Pythonic way to ensure unicode in python 2 and 3

Using six.text_type should suffice virtually always, just like the accepted answer says.

On a side note, and FYI, you could get yourself into trouble in Python 3 if you somehow feed a bytes instance to it, (although this should be really hard to do).

CONTEXT

six.text_type is basically an alias for str in Python 3:

>>> import six
>>> six.text_type
<class 'str'>

Surprisingly, using str to cast bytes instances gives somewhat unexpected results:

>>> six.text_type(b'bytestring')
"b'bytestring'"

Notice how our string just got mangled? Straight from str's docs:

Passing a bytes object to str() without the encoding or errors arguments falls under the first case of returning the informal string representation.

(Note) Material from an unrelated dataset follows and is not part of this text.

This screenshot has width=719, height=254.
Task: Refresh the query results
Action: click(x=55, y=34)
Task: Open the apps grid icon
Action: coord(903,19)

That is, str(...) will actually call the object's __str__ method, unless you pass an encoding:

>>> b'bytestring'.__str__()
"b'bytestring'"
>>> six.text_type(b'bytestring', encoding='utf-8')
'bytestring'

Sadly, if you do pass an encoding, "casting" regular str instances will no longer work:

>>> six.text_type('string', encoding='utf-8')
Traceback (most recent call last):
File "<stdin>", line 1, in <module>
TypeError: decoding str is not supported

On a somewhat related note, casting None values can be troublesome as well:

>>> six.text_type(None)
'None'

You'll end up with a 'None' string, literally. Probably not what you wanted.

ALTERNATIVES

  1. Just use six.text_type. Really. There's nothing to worry about unless you interact with bytes on purpose. Make sure to check for Nones before casting though.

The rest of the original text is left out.